#### Required work:
The word "dimensions" marks the lines to find; copy every such line from the data below.

#### Given data:

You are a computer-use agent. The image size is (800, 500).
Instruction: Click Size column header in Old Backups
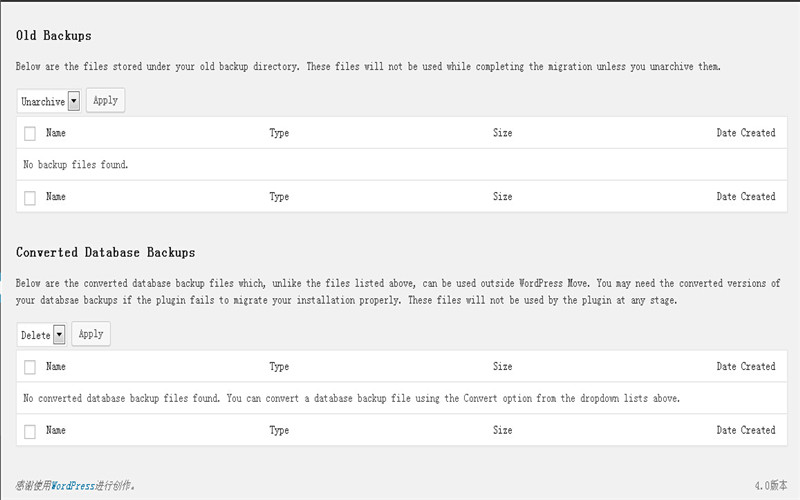click(x=502, y=133)
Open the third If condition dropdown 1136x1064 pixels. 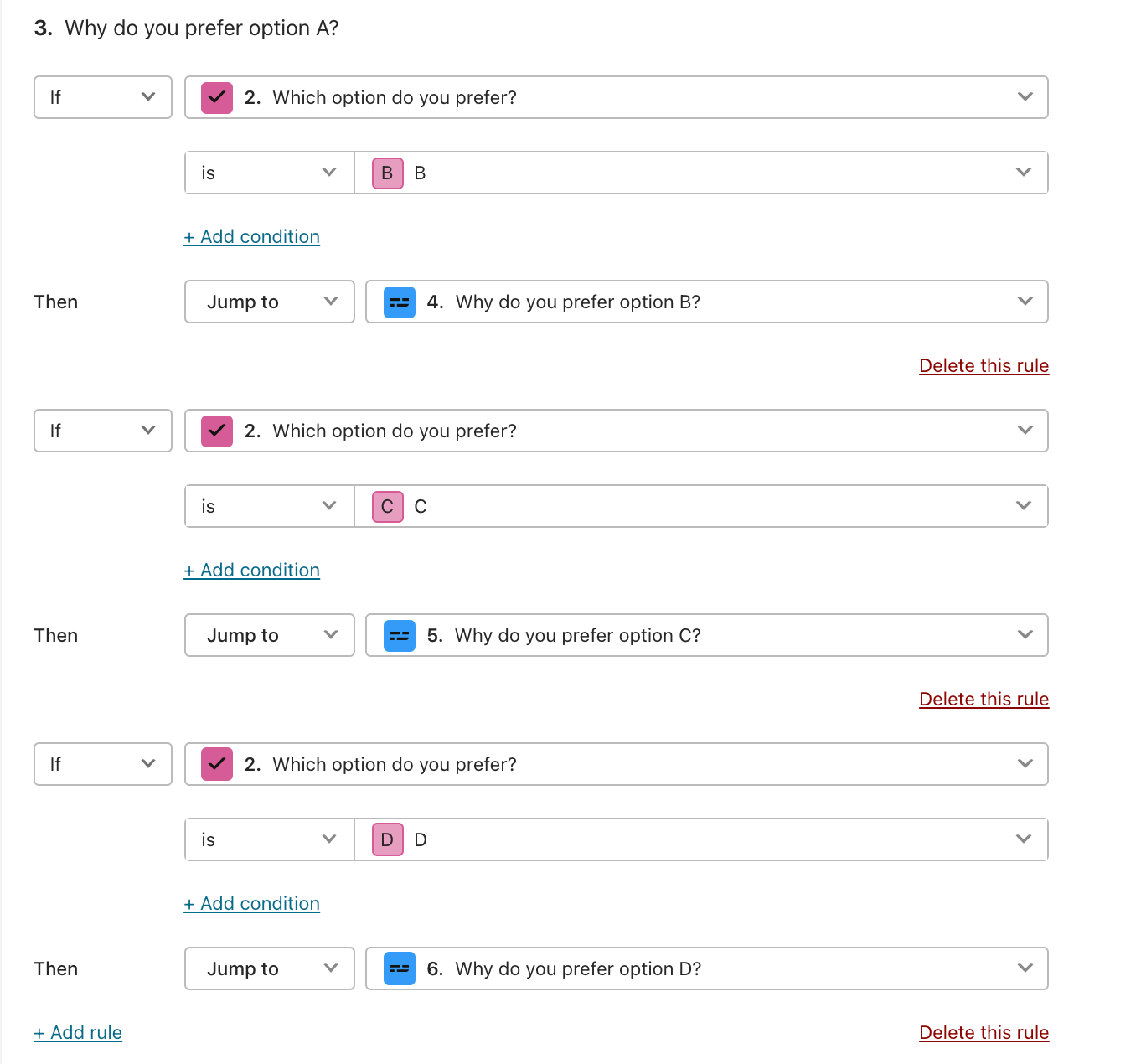coord(103,764)
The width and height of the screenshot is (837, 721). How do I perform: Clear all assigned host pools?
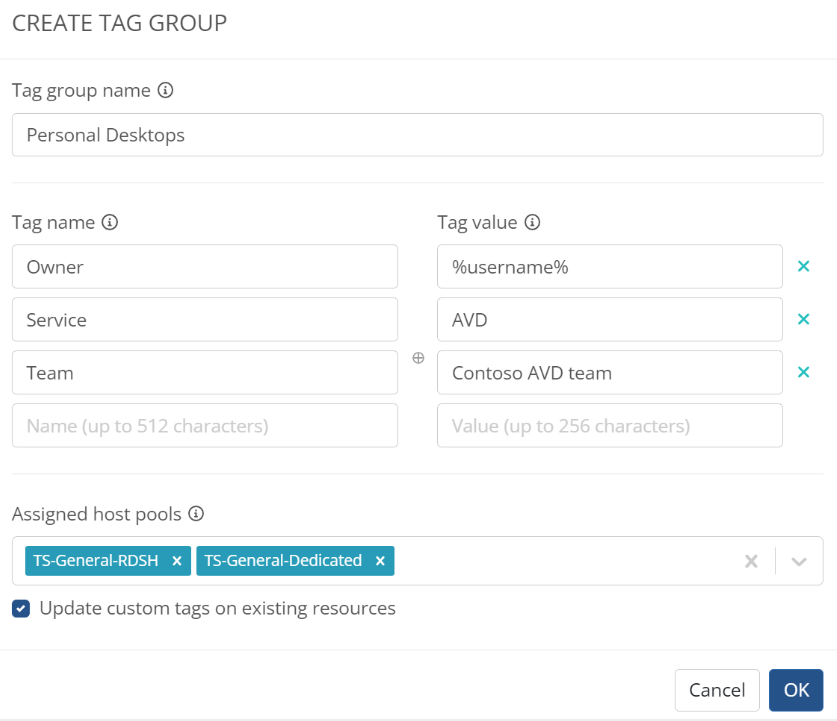pos(751,561)

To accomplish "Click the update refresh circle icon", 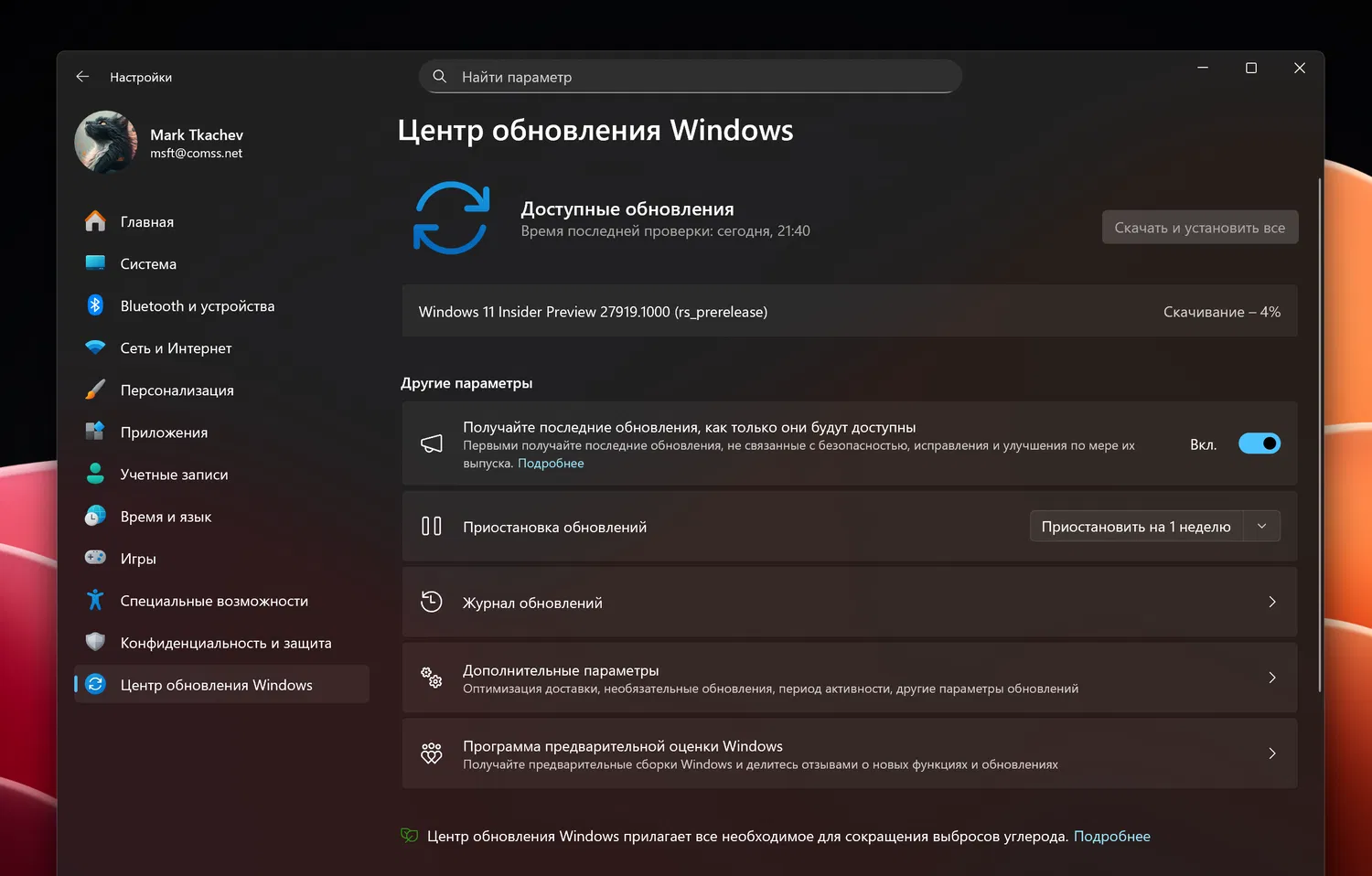I will pyautogui.click(x=450, y=218).
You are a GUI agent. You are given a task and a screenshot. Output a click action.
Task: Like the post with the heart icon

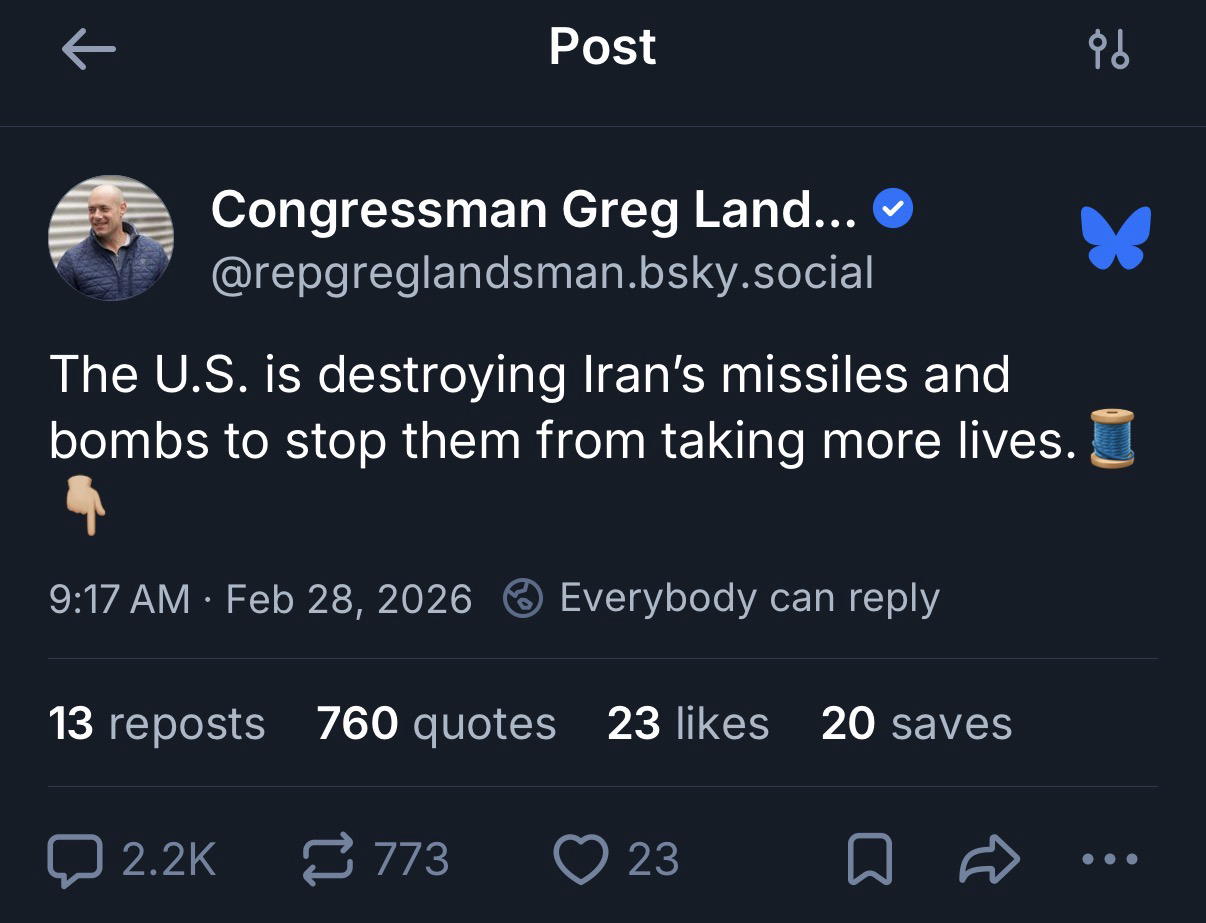(x=580, y=859)
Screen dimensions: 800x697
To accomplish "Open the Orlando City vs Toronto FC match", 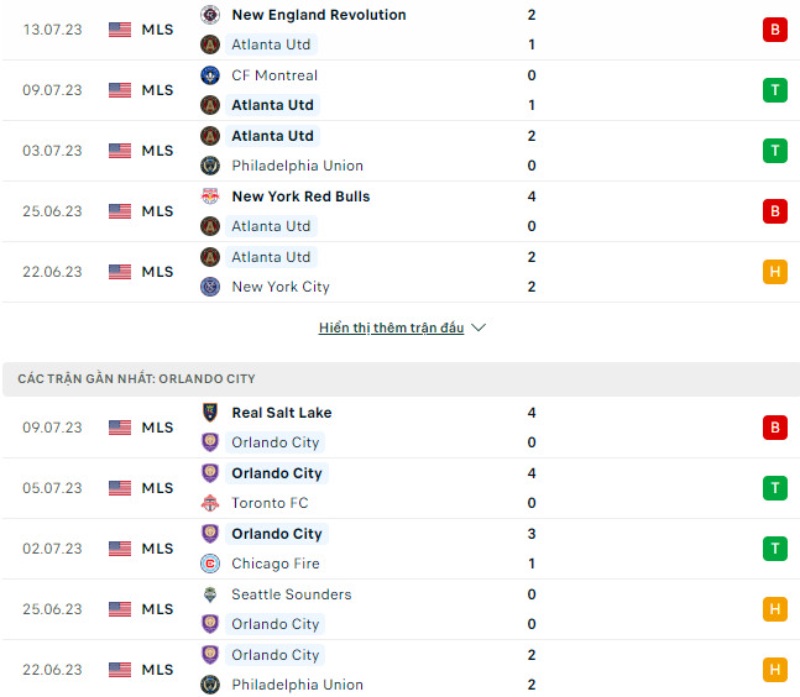I will tap(400, 488).
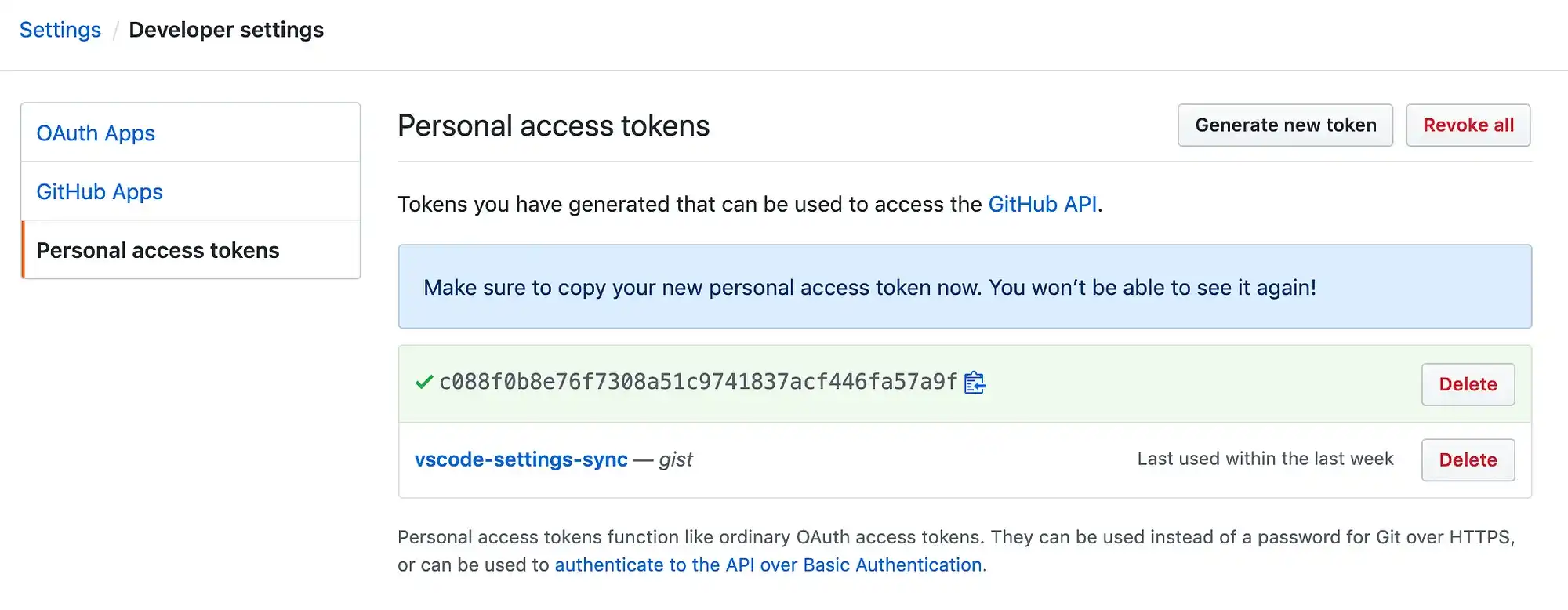Delete the newly generated token

(x=1468, y=384)
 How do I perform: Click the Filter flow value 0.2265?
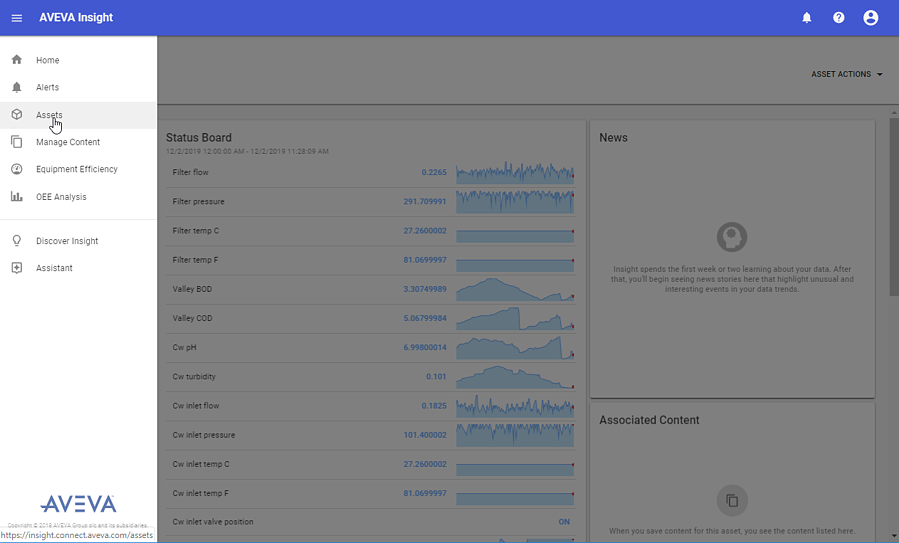pyautogui.click(x=434, y=173)
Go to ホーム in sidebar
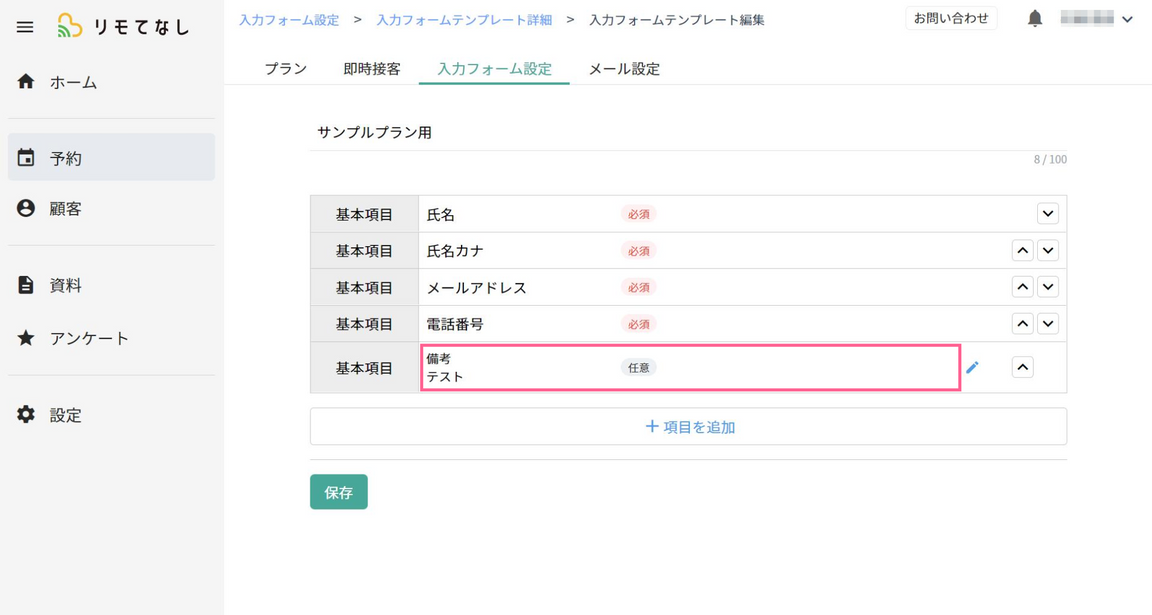1152x615 pixels. pos(73,82)
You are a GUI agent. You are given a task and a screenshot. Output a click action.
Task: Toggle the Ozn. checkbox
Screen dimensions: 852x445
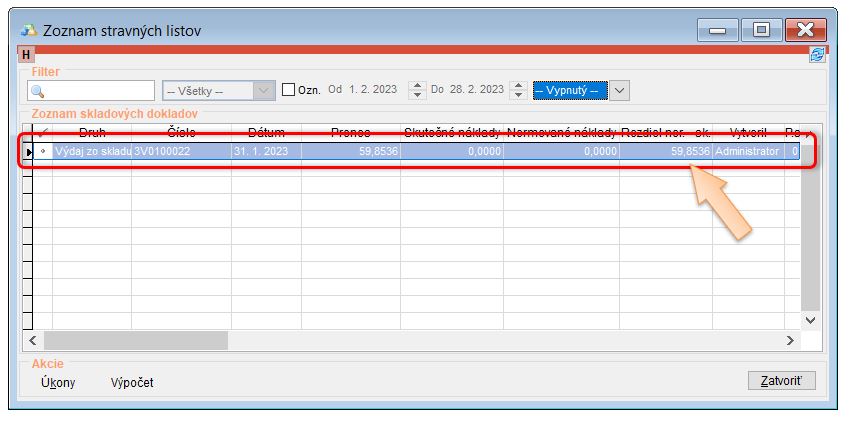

#### Output for this task:
Screen dimensions: 800x697
Screen dimensions: 852x445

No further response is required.